O revisionismo é especialmente útil nesse trabalho porque elimina a experiência acumulada das derrotas. Se a ditadura foi benigna, não há por que temer a tutela militar. Se o golpe é apenas uma palavra da esquerda, não há por que punir seus articuladores. Se todo adversário é igualmente corrupto ou autoritário, não há diferença entre uma disputa política e a destruição das condições para disputá-la. A história deixa de ser campo de conflito material e vira um estoque de símbolos que o algoritmo entrega conforme a indignação do dia.
Reconhecer a manobra muda a posição de quem trabalha
Enxergar o revisionismo em operação não exige decorar datas para vencer debates de internet. Exige perceber que a disputa pelo passado é uma disputa sobre quais violências serão toleradas no futuro. Quem aceita que os ataques de 8 de janeiro foram um gesto cívico acaba mais disponível para aceitar que a repressão a uma greve seja manutenção da ordem. Quem naturaliza a ditadura como época eficiente tende a olhar a organização coletiva como desordem. E quem admite que golpistas sejam transformados em vítimas ajuda a consolidar uma política em que a vítima verdadeira — o trabalhador precarizado, a população negra sob violência policial, a mulher ameaçada, o indígena expulso de seu território — deve provar incessantemente que merece existir.
A memória não é um altar imóvel nem uma versão oficial intocável. Investigar documentos, corrigir mitos e ampliar os sujeitos da narrativa histórica é necessário. Mas uma revisão honesta se orienta pela busca das relações que produziram os fatos, inclusive suas contradições. A falsificação autoritária faz o contrário: recorta, absolve e rebatiza para preservar o poder. Seu objetivo não é compreender 1964 ou 2023; é tornar aceitável a próxima suspensão de direitos em nome de uma ordem que, como sempre, cobrará sua conta de baixo para cima.

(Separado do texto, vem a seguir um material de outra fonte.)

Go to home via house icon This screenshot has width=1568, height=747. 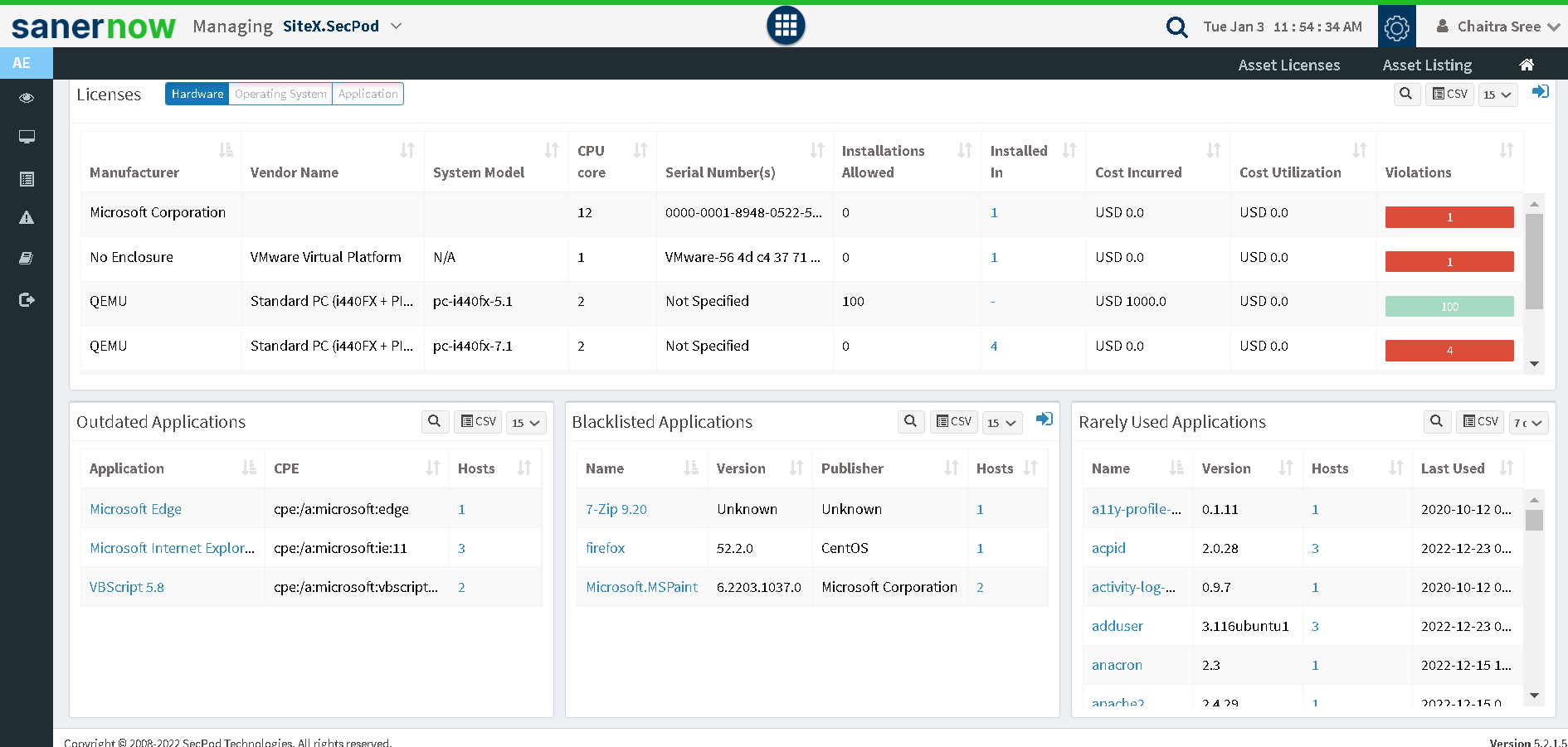pos(1526,65)
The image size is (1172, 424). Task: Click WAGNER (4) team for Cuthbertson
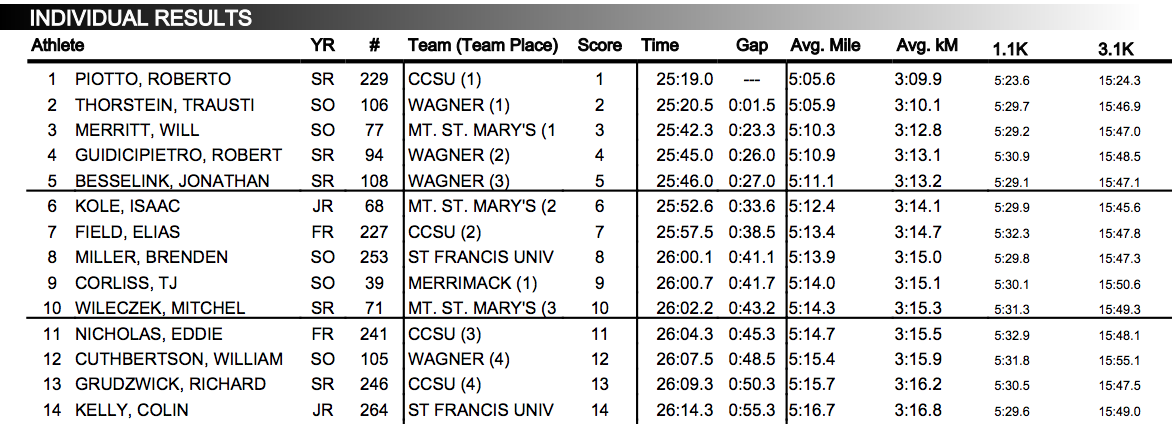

Depois de enxergar isso, a tarefa não é apenas rebater uma mentira isolada. É recusar a gramática que transforma exploração em mérito, repressão em segurança e golpe em patriotismo. A defesa da memória democrática só ganha corpo quando se liga à defesa concreta de tempo livre, salário, serviço público, organização sindical e vida digna. É aí que a narrativa autoritária perde seu encanto: quando o trabalhador deixa de procurar no passado uma autoridade que o salve e passa a reconhecer, no presente, os interesses que lucram com seu medo.